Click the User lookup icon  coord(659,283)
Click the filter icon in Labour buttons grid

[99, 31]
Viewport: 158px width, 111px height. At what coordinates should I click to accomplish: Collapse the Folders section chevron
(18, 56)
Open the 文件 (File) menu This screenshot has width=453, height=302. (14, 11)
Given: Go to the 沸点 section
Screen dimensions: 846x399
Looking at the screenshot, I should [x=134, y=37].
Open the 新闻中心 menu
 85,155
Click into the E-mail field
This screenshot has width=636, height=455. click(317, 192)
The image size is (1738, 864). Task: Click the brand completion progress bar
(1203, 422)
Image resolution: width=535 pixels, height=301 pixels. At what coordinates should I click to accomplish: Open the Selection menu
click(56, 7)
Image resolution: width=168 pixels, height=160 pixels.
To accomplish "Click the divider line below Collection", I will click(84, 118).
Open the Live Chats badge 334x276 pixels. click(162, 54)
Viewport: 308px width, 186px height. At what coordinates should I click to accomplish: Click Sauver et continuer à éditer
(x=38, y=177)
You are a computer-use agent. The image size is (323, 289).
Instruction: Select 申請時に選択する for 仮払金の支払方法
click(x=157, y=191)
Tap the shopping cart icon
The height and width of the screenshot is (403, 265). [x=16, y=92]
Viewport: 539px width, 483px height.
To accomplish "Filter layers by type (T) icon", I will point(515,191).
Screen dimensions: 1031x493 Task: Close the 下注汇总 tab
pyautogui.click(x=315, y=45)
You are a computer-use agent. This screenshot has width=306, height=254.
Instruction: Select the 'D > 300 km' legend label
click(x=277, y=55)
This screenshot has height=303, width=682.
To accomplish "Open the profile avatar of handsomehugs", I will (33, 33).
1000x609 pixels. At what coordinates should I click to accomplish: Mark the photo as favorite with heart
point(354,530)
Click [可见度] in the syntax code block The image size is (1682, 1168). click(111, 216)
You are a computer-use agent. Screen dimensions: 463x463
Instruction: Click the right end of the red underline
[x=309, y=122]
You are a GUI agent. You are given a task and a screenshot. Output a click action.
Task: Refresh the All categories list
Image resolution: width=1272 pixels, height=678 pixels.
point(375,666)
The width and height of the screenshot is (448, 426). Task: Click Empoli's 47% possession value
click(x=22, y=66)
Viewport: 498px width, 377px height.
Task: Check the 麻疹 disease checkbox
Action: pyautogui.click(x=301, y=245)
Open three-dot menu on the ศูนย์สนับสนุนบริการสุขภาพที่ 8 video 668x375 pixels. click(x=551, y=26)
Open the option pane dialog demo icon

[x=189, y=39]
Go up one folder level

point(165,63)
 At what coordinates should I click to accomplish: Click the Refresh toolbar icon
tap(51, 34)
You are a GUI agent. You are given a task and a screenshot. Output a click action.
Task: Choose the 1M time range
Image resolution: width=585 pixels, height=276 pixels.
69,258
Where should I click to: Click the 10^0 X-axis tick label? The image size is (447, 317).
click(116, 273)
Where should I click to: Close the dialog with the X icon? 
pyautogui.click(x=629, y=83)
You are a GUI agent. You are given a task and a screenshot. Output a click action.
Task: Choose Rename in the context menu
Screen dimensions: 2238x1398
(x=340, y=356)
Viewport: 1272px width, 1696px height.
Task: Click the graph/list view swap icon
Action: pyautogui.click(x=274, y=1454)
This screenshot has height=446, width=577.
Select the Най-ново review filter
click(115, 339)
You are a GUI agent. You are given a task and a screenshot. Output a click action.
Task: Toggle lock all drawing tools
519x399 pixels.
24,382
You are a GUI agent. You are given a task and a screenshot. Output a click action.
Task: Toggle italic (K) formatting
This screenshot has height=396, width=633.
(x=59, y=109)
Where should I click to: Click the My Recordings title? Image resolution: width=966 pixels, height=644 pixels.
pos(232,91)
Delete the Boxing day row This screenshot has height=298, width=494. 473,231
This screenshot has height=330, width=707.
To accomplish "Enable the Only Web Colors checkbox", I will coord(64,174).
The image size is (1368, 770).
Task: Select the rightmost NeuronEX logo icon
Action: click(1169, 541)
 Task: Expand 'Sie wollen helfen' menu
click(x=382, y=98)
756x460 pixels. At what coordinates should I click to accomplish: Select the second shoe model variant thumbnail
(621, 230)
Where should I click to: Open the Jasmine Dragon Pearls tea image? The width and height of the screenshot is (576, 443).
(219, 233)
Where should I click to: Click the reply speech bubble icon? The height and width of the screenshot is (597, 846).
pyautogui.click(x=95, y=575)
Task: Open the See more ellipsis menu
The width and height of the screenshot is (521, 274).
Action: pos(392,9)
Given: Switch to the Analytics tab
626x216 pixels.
▬▬▬▬▬▬▬▬▬▬
YOUR GOAL: Pull out each line of the items above that contains "Toggle", treating uppercase and lowercase as different.

RESULT OF THE EXERCISE:
Task: Toggle lock all drawing tools
Task: Toggle italic (K) formatting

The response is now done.